What are your dependencies? Which parsers are in AutoDetectParser?
On Thu, Sep 1, 2022 at 4:38 AM David Pilato <[email protected]> wrote:
> Hey team
>
>
> I'm wondering what's wrong with my config.
> I'm running this very basic piece of code:
>
> @Test
> public void testTika() throws TikaException, IOException, SAXException {
> BodyContentHandler handler = new BodyContentHandler(new
> WriteOutContentHandler(1000));
> new AutoDetectParser().parse(getBinaryContent("test-ocr.png"), handler,
> new Metadata(), new ParseContext());
> System.out.println("handler = " + handler);
> }
>
>
> Here are my logs:
>
> 16:31:13,089 DEBUG [o.a.t.p.o.TesseractOCRParser] hasTesseract (path:
> [tesseract]): true
> 16:31:13,560 DEBUG [o.a.t.p.o.TesseractOCRParser] hasTesseract (path:
> [tesseract]): true
> 16:31:13,564 DEBUG [o.a.t.p.o.TesseractOCRParser] ImageMagick does not
> appear to be installed (commandline: convert)

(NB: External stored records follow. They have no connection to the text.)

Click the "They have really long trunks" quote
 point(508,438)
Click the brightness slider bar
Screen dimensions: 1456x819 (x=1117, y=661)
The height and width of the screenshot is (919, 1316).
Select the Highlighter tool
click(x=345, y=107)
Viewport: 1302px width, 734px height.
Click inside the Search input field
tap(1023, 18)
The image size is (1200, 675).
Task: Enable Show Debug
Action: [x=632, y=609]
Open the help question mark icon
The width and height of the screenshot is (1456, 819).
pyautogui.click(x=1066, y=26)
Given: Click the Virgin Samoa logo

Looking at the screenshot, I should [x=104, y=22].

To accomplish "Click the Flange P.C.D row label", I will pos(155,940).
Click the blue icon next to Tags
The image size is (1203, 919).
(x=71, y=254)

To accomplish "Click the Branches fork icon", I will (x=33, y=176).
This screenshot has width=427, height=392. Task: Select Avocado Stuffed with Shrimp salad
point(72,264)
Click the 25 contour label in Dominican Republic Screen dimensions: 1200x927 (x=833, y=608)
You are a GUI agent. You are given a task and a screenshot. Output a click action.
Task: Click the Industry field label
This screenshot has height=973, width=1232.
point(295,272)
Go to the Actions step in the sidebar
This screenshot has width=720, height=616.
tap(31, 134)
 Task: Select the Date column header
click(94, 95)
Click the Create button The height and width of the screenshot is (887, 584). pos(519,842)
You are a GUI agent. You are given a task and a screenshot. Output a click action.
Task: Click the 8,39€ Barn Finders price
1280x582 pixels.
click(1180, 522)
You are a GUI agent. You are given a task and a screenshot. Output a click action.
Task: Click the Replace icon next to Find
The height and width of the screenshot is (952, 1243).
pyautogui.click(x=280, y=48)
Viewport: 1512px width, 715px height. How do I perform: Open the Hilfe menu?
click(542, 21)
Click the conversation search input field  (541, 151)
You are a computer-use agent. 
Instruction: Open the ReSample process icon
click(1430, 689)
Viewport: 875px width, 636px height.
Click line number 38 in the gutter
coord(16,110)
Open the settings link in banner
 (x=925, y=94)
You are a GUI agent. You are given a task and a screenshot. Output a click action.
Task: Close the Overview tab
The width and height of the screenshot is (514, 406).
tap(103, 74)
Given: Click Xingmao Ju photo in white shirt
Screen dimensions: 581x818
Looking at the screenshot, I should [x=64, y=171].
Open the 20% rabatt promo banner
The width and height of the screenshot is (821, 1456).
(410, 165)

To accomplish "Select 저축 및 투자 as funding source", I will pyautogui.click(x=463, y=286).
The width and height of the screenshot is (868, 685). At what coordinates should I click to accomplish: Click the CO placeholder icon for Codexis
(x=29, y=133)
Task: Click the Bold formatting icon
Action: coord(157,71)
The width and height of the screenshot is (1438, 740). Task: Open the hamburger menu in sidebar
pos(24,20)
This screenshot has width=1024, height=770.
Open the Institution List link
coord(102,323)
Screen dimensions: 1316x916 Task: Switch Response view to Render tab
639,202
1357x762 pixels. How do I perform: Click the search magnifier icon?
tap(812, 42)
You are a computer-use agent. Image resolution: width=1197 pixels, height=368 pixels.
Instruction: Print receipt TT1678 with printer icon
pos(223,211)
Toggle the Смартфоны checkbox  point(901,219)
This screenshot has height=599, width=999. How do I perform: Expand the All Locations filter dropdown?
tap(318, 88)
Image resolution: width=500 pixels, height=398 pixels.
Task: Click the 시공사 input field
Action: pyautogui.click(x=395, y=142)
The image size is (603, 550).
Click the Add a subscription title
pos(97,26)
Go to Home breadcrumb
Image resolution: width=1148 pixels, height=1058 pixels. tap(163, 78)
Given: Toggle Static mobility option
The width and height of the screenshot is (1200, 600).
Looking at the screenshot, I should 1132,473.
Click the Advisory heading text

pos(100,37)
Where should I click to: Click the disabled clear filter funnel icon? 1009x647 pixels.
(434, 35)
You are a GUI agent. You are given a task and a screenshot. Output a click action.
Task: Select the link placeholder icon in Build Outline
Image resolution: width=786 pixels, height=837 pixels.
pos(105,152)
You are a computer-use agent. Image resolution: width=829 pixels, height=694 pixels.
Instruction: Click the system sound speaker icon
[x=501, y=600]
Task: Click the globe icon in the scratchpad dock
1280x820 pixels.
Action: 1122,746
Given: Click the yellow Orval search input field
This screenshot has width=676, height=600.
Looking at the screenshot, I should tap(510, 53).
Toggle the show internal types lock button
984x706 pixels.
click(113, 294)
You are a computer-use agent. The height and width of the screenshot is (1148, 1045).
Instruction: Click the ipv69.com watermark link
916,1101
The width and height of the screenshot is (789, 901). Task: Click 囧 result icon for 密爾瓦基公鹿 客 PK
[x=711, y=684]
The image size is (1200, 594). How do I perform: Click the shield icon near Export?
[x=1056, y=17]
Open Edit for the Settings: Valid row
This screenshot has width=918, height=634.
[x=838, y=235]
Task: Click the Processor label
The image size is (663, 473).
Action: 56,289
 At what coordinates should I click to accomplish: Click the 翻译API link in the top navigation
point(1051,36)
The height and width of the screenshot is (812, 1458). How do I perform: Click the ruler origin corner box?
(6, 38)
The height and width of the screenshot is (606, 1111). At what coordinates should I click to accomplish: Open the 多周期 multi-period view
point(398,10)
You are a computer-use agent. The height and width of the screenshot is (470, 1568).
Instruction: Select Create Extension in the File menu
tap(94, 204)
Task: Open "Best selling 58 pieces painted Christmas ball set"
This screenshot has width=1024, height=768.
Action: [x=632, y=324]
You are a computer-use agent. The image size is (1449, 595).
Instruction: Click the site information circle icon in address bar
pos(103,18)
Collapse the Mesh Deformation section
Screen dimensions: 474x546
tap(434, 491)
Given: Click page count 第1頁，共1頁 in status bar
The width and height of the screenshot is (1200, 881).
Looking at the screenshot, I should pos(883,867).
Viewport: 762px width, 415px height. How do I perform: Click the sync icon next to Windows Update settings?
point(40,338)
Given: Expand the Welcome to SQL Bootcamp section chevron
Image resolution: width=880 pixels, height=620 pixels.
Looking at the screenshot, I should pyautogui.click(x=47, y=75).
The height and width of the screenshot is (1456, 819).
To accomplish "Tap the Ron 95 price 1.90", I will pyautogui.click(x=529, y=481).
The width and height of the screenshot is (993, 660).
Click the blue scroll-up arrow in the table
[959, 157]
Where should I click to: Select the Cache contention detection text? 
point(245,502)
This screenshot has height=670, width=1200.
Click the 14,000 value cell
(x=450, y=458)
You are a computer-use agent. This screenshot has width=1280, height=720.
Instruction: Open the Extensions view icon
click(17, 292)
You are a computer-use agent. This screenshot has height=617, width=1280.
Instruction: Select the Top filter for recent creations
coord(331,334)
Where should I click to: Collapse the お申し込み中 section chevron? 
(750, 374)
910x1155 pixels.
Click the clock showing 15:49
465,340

> 16:31:13,591 DEBUG [o.a.t.p.o.TesseractOCRParser] hasTesseract (path:
> [tesseract]): true
> 16:31:13,595 DEBUG [o.a.t.p.o.TesseractOCRParser] ImageMagick does not
> appear to be installed (commandline: convert)
> handler =
>
>
> The content is not extracted although Tesseract is detected.
>
> When I run Tesseract manually:
>
> tesseract test-ocr.png tess.out
> cat tess.out.txt
>
> I'm getting:
>
> This file contains some words.
>
> tesseract --version gives
>
> tesseract 5.2.0
> leptonica-1.82.0
> libgif 5.2.1 : libjpeg 8d (libjpeg-turbo 2.1.3) : libpng 1.6.37 : libtiff
> 4.4.0 : zlib 1.2.11 : libwebp 1.2.4 : libopenjp2 2.5.0
> Found AVX2
> Found AVX
> Found FMA
> Found SSE4.1
> Found libarchive 3.6.1 zlib/1.2.11 liblzma/5.2.5 bz2lib/1.0.8
> liblz4/1.9.3 libzstd/1.5.2
> Found libcurl/7.79.1 SecureTransport (LibreSSL/3.3.6) zlib/1.2.11
> nghttp2/1.45.1
>
>
> What I'm missing here?
>
>
>
> David
>